>> Begin INPUT DATA

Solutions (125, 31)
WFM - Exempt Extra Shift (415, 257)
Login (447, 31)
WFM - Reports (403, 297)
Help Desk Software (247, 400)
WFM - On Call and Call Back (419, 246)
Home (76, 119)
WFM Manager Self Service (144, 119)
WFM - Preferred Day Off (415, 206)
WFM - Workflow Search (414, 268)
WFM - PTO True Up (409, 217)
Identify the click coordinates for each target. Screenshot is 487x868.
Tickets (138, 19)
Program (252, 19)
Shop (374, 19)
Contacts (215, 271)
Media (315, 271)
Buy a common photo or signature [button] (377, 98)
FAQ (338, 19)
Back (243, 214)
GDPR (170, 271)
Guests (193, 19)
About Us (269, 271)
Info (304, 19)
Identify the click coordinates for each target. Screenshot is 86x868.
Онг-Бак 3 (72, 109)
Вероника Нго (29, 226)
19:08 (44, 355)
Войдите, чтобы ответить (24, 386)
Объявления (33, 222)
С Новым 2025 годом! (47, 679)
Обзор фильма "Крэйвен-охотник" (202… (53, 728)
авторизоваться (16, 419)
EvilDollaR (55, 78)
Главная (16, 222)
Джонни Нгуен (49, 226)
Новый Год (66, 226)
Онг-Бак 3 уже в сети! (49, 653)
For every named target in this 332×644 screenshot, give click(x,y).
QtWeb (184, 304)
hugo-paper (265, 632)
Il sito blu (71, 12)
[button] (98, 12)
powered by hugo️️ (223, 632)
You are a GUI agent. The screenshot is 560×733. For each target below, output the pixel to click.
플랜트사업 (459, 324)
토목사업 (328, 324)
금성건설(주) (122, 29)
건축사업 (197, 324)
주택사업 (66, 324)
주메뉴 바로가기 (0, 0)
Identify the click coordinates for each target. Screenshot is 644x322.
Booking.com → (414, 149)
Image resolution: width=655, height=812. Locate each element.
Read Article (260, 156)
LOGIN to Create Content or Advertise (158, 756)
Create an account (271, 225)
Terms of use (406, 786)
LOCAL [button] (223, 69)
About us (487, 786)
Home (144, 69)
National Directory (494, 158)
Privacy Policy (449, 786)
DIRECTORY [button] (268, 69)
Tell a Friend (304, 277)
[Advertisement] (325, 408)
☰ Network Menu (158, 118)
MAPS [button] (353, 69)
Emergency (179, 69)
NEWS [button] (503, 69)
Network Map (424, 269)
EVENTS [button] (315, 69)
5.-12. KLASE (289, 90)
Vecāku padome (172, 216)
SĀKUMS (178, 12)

>> End INPUT DATA

• WHAT IS REQUIRED:
Reproduce every item above verbatim, line for line, and add or omit nothing.

• EXERCISE OUTPUT:
Solutions (125, 31)
WFM - Exempt Extra Shift (415, 257)
Login (447, 31)
WFM - Reports (403, 297)
Help Desk Software (247, 400)
WFM - On Call and Call Back (419, 246)
Home (76, 119)
WFM Manager Self Service (144, 119)
WFM - Preferred Day Off (415, 206)
WFM - Workflow Search (414, 268)
WFM - PTO True Up (409, 217)
Identify the click coordinates for each target. Screenshot is 487x868.
Tickets (138, 19)
Program (252, 19)
Shop (374, 19)
Contacts (215, 271)
Media (315, 271)
Buy a common photo or signature [button] (377, 98)
FAQ (338, 19)
Back (243, 214)
GDPR (170, 271)
Guests (193, 19)
About Us (269, 271)
Info (304, 19)
Identify the click coordinates for each target. Screenshot is 86x868.
Онг-Бак 3 (72, 109)
Вероника Нго (29, 226)
19:08 (44, 355)
Войдите, чтобы ответить (24, 386)
Объявления (33, 222)
С Новым 2025 годом! (47, 679)
Обзор фильма "Крэйвен-охотник" (202… (53, 728)
авторизоваться (16, 419)
EvilDollaR (55, 78)
Главная (16, 222)
Джонни Нгуен (49, 226)
Новый Год (66, 226)
Онг-Бак 3 уже в сети! (49, 653)
For every named target in this 332×644 screenshot, give click(x,y).
QtWeb (184, 304)
hugo-paper (265, 632)
Il sito blu (71, 12)
[button] (98, 12)
powered by hugo️️ (223, 632)
You are a GUI agent. The screenshot is 560×733. For each target below, output the pixel to click.
플랜트사업 (459, 324)
토목사업 (328, 324)
금성건설(주) (122, 29)
건축사업 (197, 324)
주택사업 (66, 324)
주메뉴 바로가기 (0, 0)
Identify the click coordinates for each target. Screenshot is 644x322.
Booking.com → (414, 149)
Image resolution: width=655, height=812. Locate each element.
Read Article (260, 156)
LOGIN to Create Content or Advertise (158, 756)
Create an account (271, 225)
Terms of use (406, 786)
LOCAL [button] (223, 69)
About us (487, 786)
Home (144, 69)
National Directory (494, 158)
Privacy Policy (449, 786)
DIRECTORY [button] (268, 69)
Tell a Friend (304, 277)
[Advertisement] (325, 408)
☰ Network Menu (158, 118)
MAPS [button] (353, 69)
Emergency (179, 69)
NEWS [button] (503, 69)
Network Map (424, 269)
EVENTS [button] (315, 69)
5.-12. KLASE (289, 90)
Vecāku padome (172, 216)
SĀKUMS (178, 12)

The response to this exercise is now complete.